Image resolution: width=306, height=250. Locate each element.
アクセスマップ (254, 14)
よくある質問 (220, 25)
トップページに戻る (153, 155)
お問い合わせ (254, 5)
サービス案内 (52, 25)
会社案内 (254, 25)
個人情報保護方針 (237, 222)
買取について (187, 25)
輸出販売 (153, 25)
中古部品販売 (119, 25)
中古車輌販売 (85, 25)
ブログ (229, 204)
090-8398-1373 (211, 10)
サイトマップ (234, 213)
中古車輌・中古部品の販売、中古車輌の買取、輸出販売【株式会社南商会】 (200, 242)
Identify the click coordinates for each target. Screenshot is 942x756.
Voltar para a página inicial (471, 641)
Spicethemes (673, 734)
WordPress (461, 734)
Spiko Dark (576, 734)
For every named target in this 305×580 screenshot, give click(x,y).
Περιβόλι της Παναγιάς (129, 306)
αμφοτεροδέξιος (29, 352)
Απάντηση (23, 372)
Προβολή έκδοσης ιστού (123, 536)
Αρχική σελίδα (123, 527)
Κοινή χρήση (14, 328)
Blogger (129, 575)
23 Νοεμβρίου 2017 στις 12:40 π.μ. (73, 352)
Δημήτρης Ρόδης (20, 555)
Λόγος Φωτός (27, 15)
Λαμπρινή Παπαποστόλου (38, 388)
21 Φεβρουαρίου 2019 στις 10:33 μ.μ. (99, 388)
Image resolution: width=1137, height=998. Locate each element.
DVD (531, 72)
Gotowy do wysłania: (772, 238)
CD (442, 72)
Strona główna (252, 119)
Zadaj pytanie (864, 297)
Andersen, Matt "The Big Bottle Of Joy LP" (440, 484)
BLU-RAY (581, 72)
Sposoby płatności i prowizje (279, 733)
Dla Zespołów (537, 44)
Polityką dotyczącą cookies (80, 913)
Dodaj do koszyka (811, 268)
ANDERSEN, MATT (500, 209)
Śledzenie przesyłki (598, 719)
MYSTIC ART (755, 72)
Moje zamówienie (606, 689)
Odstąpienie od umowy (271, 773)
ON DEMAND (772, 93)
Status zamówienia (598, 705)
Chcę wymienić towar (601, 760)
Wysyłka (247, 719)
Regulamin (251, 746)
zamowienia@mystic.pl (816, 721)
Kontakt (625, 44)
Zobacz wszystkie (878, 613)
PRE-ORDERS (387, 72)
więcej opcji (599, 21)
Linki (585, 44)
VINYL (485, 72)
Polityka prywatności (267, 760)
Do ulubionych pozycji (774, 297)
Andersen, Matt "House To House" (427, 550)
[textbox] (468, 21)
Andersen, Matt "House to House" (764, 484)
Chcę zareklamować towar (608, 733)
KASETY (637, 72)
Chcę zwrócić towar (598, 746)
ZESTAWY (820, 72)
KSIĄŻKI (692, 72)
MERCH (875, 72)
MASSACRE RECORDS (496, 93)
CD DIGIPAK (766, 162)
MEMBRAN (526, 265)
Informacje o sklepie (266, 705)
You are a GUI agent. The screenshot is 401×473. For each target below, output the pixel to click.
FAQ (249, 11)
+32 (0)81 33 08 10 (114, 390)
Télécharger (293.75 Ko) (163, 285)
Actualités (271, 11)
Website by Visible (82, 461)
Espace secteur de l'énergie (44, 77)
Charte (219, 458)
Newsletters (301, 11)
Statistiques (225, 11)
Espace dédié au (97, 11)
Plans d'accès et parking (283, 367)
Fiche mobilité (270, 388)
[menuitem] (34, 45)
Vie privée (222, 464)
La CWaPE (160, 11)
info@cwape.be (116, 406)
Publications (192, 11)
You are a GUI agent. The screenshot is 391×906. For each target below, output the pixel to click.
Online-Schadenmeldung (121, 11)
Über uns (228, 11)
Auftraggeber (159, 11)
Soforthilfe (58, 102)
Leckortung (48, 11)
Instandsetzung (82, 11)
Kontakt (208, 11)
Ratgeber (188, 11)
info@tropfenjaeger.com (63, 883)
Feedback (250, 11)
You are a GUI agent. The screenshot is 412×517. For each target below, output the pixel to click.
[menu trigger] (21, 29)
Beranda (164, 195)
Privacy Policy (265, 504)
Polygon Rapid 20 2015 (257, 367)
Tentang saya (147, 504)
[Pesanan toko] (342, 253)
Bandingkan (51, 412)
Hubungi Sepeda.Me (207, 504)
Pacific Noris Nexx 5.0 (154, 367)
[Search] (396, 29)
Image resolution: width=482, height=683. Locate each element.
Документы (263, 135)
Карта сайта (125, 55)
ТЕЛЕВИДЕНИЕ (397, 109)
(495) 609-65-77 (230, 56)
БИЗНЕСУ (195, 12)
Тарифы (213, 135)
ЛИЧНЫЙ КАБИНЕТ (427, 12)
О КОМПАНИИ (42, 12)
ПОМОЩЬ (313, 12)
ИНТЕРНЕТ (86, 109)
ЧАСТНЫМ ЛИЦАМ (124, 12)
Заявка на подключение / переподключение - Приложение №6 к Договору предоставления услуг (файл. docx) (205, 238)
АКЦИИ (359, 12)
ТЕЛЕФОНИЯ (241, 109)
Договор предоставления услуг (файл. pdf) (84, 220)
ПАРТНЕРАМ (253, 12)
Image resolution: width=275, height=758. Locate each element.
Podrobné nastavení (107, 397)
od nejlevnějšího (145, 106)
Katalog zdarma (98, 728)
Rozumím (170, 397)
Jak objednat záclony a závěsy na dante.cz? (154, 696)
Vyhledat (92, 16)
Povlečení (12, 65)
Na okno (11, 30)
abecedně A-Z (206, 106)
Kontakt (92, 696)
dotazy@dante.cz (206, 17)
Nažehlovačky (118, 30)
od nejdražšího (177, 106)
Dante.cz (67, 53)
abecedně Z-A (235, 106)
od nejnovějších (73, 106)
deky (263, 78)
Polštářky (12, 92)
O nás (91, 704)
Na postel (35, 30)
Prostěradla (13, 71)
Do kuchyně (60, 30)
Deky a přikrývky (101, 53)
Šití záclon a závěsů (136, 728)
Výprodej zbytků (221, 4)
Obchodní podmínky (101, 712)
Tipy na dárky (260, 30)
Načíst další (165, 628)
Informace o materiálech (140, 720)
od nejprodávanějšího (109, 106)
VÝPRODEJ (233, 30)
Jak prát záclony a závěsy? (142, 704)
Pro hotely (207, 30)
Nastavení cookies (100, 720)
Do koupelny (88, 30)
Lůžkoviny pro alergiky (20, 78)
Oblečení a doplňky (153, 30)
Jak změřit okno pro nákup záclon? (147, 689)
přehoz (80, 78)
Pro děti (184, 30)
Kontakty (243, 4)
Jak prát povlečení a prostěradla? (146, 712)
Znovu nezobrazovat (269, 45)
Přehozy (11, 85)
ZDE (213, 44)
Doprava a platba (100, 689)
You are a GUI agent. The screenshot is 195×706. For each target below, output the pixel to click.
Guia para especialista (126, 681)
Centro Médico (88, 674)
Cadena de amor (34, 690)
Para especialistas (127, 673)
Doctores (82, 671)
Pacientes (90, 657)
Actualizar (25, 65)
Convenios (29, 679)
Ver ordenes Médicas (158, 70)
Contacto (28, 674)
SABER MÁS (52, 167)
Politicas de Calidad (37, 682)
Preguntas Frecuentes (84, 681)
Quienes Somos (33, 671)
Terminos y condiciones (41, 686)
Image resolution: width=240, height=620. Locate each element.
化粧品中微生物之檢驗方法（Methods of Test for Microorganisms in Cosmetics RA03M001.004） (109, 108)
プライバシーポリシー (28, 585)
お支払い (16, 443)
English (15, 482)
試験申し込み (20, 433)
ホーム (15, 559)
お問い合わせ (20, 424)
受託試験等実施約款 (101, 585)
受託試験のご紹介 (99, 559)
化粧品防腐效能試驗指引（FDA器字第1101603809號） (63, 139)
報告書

*-*-*

[TASK BRIEF]: Edit the items above by replacing "Spiko Dark" with "Spiko Light" and keeping every other line and character unchanged.

[CORRECT ANSWER]:
Image resolution: width=306, height=250. Locate each element.
アクセスマップ (254, 14)
よくある質問 (220, 25)
トップページに戻る (153, 155)
お問い合わせ (254, 5)
サービス案内 (52, 25)
会社案内 (254, 25)
個人情報保護方針 (237, 222)
買取について (187, 25)
輸出販売 (153, 25)
中古部品販売 (119, 25)
中古車輌販売 (85, 25)
ブログ (229, 204)
090-8398-1373 (211, 10)
サイトマップ (234, 213)
中古車輌・中古部品の販売、中古車輌の買取、輸出販売【株式会社南商会】 (200, 242)
Identify the click coordinates for each target. Screenshot is 942x756.
Voltar para a página inicial (471, 641)
Spicethemes (673, 734)
WordPress (461, 734)
Spiko Light (576, 734)
For every named target in this 305×580 screenshot, give click(x,y).
Περιβόλι της Παναγιάς (129, 306)
αμφοτεροδέξιος (29, 352)
Απάντηση (23, 372)
Προβολή έκδοσης ιστού (123, 536)
Αρχική σελίδα (123, 527)
Κοινή χρήση (14, 328)
Blogger (129, 575)
23 Νοεμβρίου 2017 στις 12:40 π.μ. (73, 352)
Δημήτρης Ρόδης (20, 555)
Λόγος Φωτός (27, 15)
Λαμπρινή Παπαποστόλου (38, 388)
21 Φεβρουαρίου 2019 στις 10:33 μ.μ. (99, 388)
Image resolution: width=1137, height=998. Locate each element.
DVD (531, 72)
Gotowy do wysłania: (772, 238)
CD (442, 72)
Strona główna (252, 119)
Zadaj pytanie (864, 297)
Andersen, Matt "The Big Bottle Of Joy LP" (440, 484)
BLU-RAY (581, 72)
Sposoby płatności i prowizje (279, 733)
Dla Zespołów (537, 44)
Polityką dotyczącą cookies (80, 913)
Dodaj do koszyka (811, 268)
ANDERSEN, MATT (500, 209)
Śledzenie przesyłki (598, 719)
MYSTIC ART (755, 72)
Moje zamówienie (606, 689)
Odstąpienie od umowy (271, 773)
ON DEMAND (772, 93)
Status zamówienia (598, 705)
Chcę wymienić towar (601, 760)
Wysyłka (247, 719)
Regulamin (251, 746)
zamowienia@mystic.pl (816, 721)
Kontakt (625, 44)
Zobacz wszystkie (878, 613)
PRE-ORDERS (387, 72)
więcej opcji (599, 21)
Linki (585, 44)
VINYL (485, 72)
Polityka prywatności (267, 760)
Do ulubionych pozycji (774, 297)
Andersen, Matt "House To House" (427, 550)
[textbox] (468, 21)
Andersen, Matt "House to House" (764, 484)
Chcę zareklamować towar (608, 733)
KASETY (637, 72)
Chcę zwrócić towar (598, 746)
ZESTAWY (820, 72)
KSIĄŻKI (692, 72)
MERCH (875, 72)
MASSACRE RECORDS (496, 93)
CD DIGIPAK (766, 162)
MEMBRAN (526, 265)
Informacje o sklepie (266, 705)
You are a GUI agent. The screenshot is 401×473. For each target below, output the pixel to click.
FAQ (249, 11)
+32 (0)81 33 08 10 (114, 390)
Télécharger (293.75 Ko) (163, 285)
Actualités (271, 11)
Website by Visible (82, 461)
Espace secteur de l'énergie (44, 77)
Charte (219, 458)
Newsletters (301, 11)
Statistiques (225, 11)
Espace dédié au (97, 11)
Plans d'accès et parking (283, 367)
Fiche mobilité (270, 388)
[menuitem] (34, 45)
Vie privée (222, 464)
La CWaPE (160, 11)
info@cwape.be (116, 406)
Publications (192, 11)
You are a GUI agent. The screenshot is 391×906. For each target below, output the pixel to click.
Online-Schadenmeldung (121, 11)
Über uns (228, 11)
Auftraggeber (159, 11)
Soforthilfe (58, 102)
Leckortung (48, 11)
Instandsetzung (82, 11)
Kontakt (208, 11)
Ratgeber (188, 11)
info@tropfenjaeger.com (63, 883)
Feedback (250, 11)
You are a GUI agent. The screenshot is 412×517. For each target below, output the pixel to click.
[menu trigger] (21, 29)
Beranda (164, 195)
Privacy Policy (265, 504)
Polygon Rapid 20 2015 (257, 367)
Tentang saya (147, 504)
[Pesanan toko] (342, 253)
Bandingkan (51, 412)
Hubungi Sepeda.Me (207, 504)
Pacific Noris Nexx 5.0 (154, 367)
[Search] (396, 29)
Image resolution: width=482, height=683. Locate each element.
Документы (263, 135)
Карта сайта (125, 55)
ТЕЛЕВИДЕНИЕ (397, 109)
(495) 609-65-77 (230, 56)
БИЗНЕСУ (195, 12)
Тарифы (213, 135)
ЛИЧНЫЙ КАБИНЕТ (427, 12)
О КОМПАНИИ (42, 12)
ПОМОЩЬ (313, 12)
ИНТЕРНЕТ (86, 109)
ЧАСТНЫМ ЛИЦАМ (124, 12)
Заявка на подключение / переподключение - Приложение №6 к Договору предоставления услуг (файл. docx) (205, 238)
АКЦИИ (359, 12)
ТЕЛЕФОНИЯ (241, 109)
Договор предоставления услуг (файл. pdf) (84, 220)
ПАРТНЕРАМ (253, 12)
Image resolution: width=275, height=758. Locate each element.
Podrobné nastavení (107, 397)
od nejlevnějšího (145, 106)
Katalog zdarma (98, 728)
Rozumím (170, 397)
Jak objednat záclony a závěsy na dante.cz? (154, 696)
Vyhledat (92, 16)
Povlečení (12, 65)
Na okno (11, 30)
abecedně A-Z (206, 106)
Kontakt (92, 696)
dotazy@dante.cz (206, 17)
Nažehlovačky (118, 30)
od nejdražšího (177, 106)
Dante.cz (67, 53)
abecedně Z-A (235, 106)
od nejnovějších (73, 106)
deky (263, 78)
Polštářky (12, 92)
O nás (91, 704)
Na postel (35, 30)
Prostěradla (13, 71)
Do kuchyně (60, 30)
Deky a přikrývky (101, 53)
Šití záclon a závěsů (136, 728)
Výprodej zbytků (221, 4)
Obchodní podmínky (101, 712)
Tipy na dárky (260, 30)
Načíst další (165, 628)
Informace o materiálech (140, 720)
od nejprodávanějšího (109, 106)
VÝPRODEJ (233, 30)
Jak prát záclony a závěsy? (142, 704)
Pro hotely (207, 30)
Nastavení cookies (100, 720)
Do koupelny (88, 30)
Lůžkoviny pro alergiky (20, 78)
Oblečení a doplňky (153, 30)
Jak změřit okno pro nákup záclon? (147, 689)
přehoz (80, 78)
Pro děti (184, 30)
Kontakty (243, 4)
Jak prát povlečení a prostěradla? (146, 712)
Znovu nezobrazovat (269, 45)
Přehozy (11, 85)
ZDE (213, 44)
Doprava a platba (100, 689)
You are a GUI agent. The screenshot is 195×706. For each target below, output the pixel to click.
Guia para especialista (126, 681)
Centro Médico (88, 674)
Cadena de amor (34, 690)
Para especialistas (127, 673)
Doctores (82, 671)
Pacientes (90, 657)
Actualizar (25, 65)
Convenios (29, 679)
Ver ordenes Médicas (158, 70)
Contacto (28, 674)
SABER MÁS (52, 167)
Politicas de Calidad (37, 682)
Preguntas Frecuentes (84, 681)
Quienes Somos (33, 671)
Terminos y condiciones (41, 686)
Image resolution: width=240, height=620. Locate each element.
化粧品中微生物之檢驗方法（Methods of Test for Microorganisms in Cosmetics RA03M001.004） (109, 108)
プライバシーポリシー (28, 585)
お支払い (16, 443)
English (15, 482)
試験申し込み (20, 433)
ホーム (15, 559)
お問い合わせ (20, 424)
受託試験等実施約款 (101, 585)
受託試験のご紹介 (99, 559)
化粧品防腐效能試驗指引（FDA器字第1101603809號） (63, 139)
報告書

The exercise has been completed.